Il va donc falloir retrouver ta tototte tout seul comme un grand, mon petit lapin. Non, inutile de me regarder avec tes grands yeux pleins d’eau levés vers moi et les coins de ta petite bouche qui retombent. Je reste de marbre. Demande à ton père. Moi, je pars en Italie.
Mes chers enfants, je pars, je vous aime, mais je paaaaars, vous n’aurez plus de mèèèèère, ce soir…
Non, pas le temps pour un dessin, pas le temps pour un devoir, ni pour cuire les pâtes, je me casse, je me casse, je me casse vous dis-je ! Débrouillez-vous sans moi ! Ces jours-ci, ce sera sevrage intégral de maman et stage commando d’autonomie. Non mais, si je ne suis pas mère célibataire, il y a bien une raison, non ? Je vous donne un indice : en changeant quelques lettres à « Maman », ça fait… « Papa ».
Tenez : pour que ce soit plus clair, je vous fais un petit schéma explicatif :
Voilà.
Mes chéris, à la semaine prochaine !
Aaaaaaah, enfin seule. Via, via, vieni via con me…
Que mettrai-je sur ma to-do liste, pardon, ma lista-a-fare ?

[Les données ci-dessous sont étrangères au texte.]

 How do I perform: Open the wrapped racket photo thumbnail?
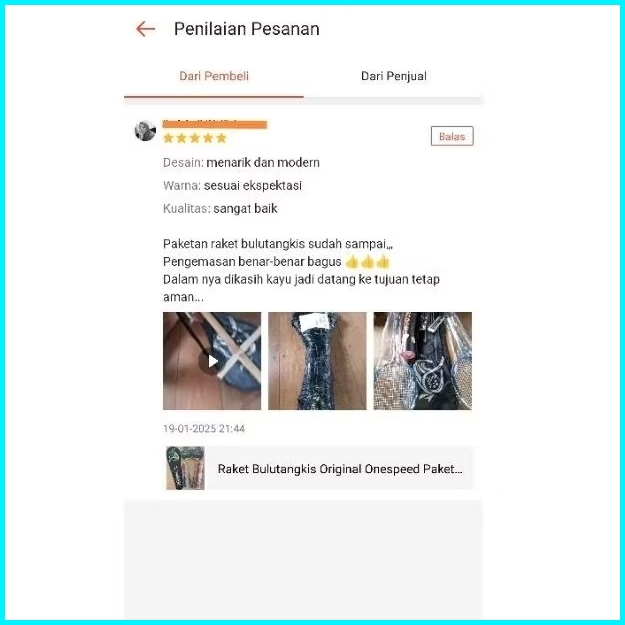coord(317,361)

- Acheter des chaussures en cuir à Florence,
- Y contempler David le sublime,
- Assister au Palio à Sienne,
- Manger une bruschetta devant le Panthéon à Rome, et aussi des artichauts à la romaine,
- Flâner dans le musée du Vatican,
- Visiter la chapelle Sixtine seule,
- Faire le tour du Colisée à fond la caisse en Vespa rouge,
- Me tordre le cou pour admirer la voûte de la chiesa del Gesù,
- Manger une glace rococo sur les escaliers de la Trinita dei Monti,
- Appeler mon chéri et lui dire de me rejoindre, finalement,
Quoi les enfants ? Ça va, ils se débrouilleront seuls pendant 48h, non ? Allez, soyons fous ! Un petit week-end à Rome, tous les deux sans personne…
Comment ça, je parle seule ? Attends, je me lave les mains et je sors.

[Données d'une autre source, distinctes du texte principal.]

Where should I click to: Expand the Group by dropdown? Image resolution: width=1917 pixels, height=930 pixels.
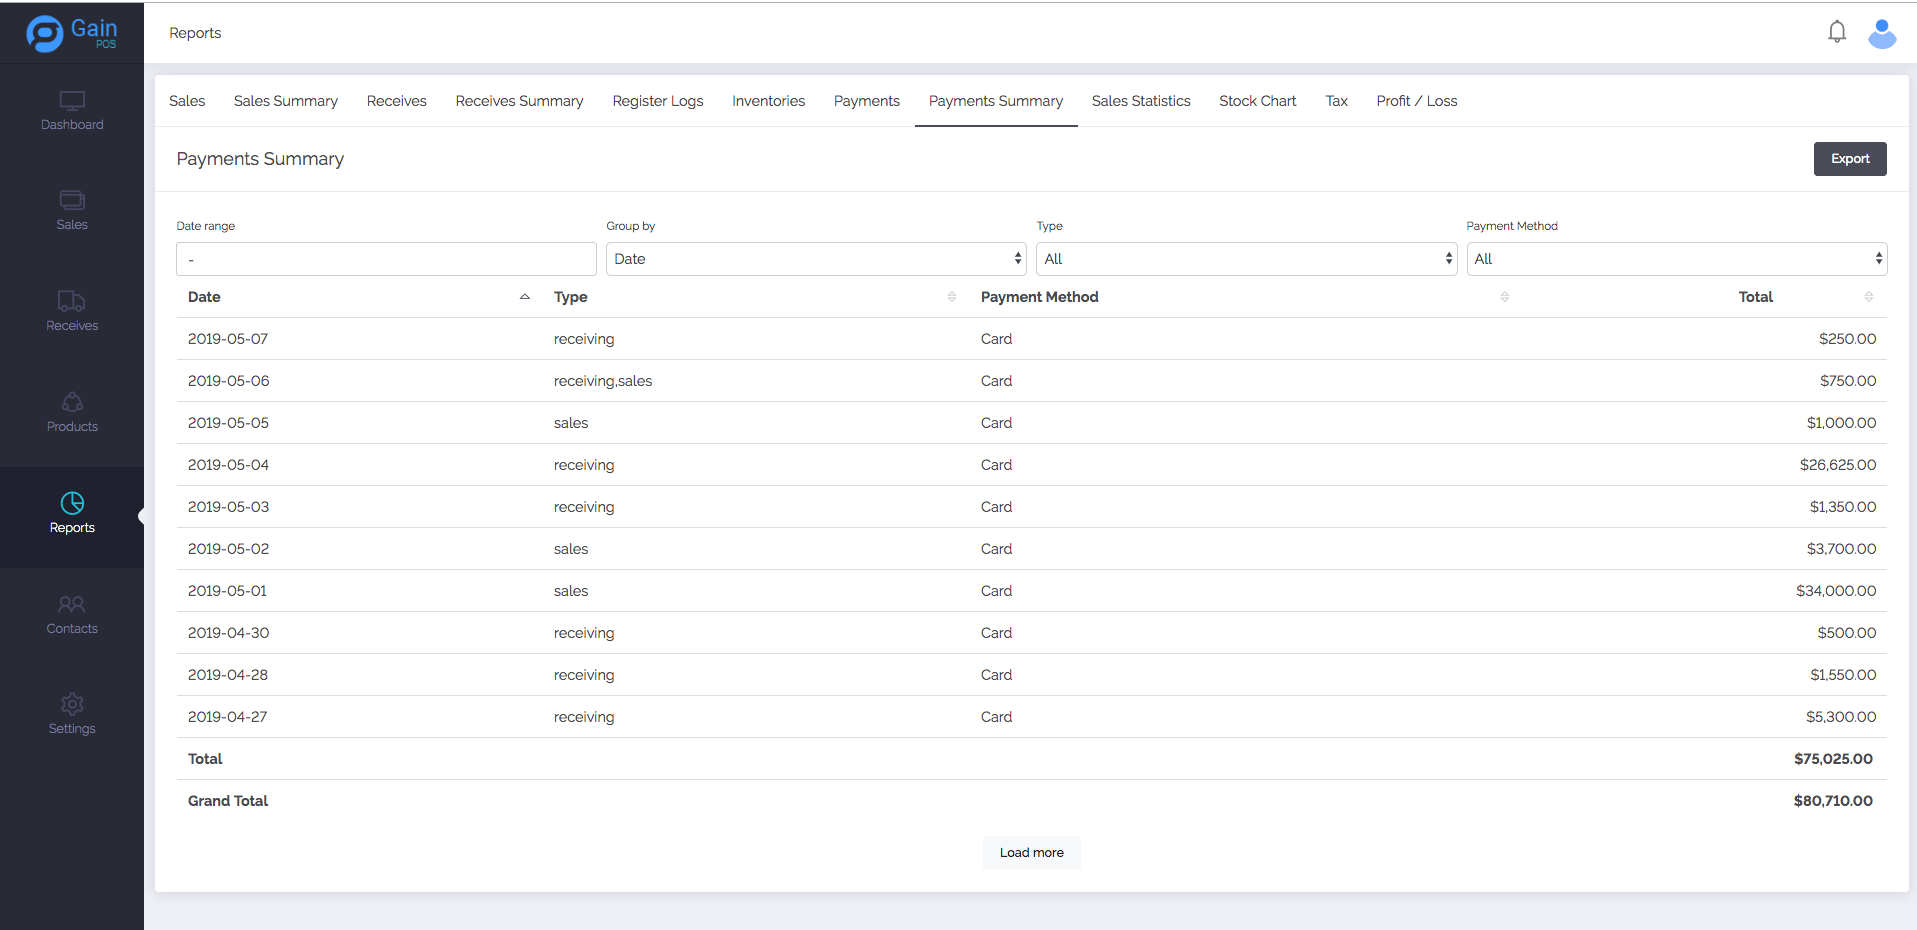click(x=816, y=259)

Hé ho les mouflets, si je ne peux même plus rêvasser cinq minutes à voix haute dans les toilettes !
Non ma chérie, je ne suis plus énervée. Qu’est-ce-que je disais ? Rien, rien du tout. Je me reposais. Je suis partie en voyage. Oui, dans les toilettes.
Ne lève pas tes sourcils comme ça, ma chérie. Je ne suis pas folle, je t’assure. Les mamans ont des super-pouvoirs, tu sais, dont celui de voyager dans les toilettes, l’espace d’un instant.
Les plus beaux voyages sont parfois intérieurs.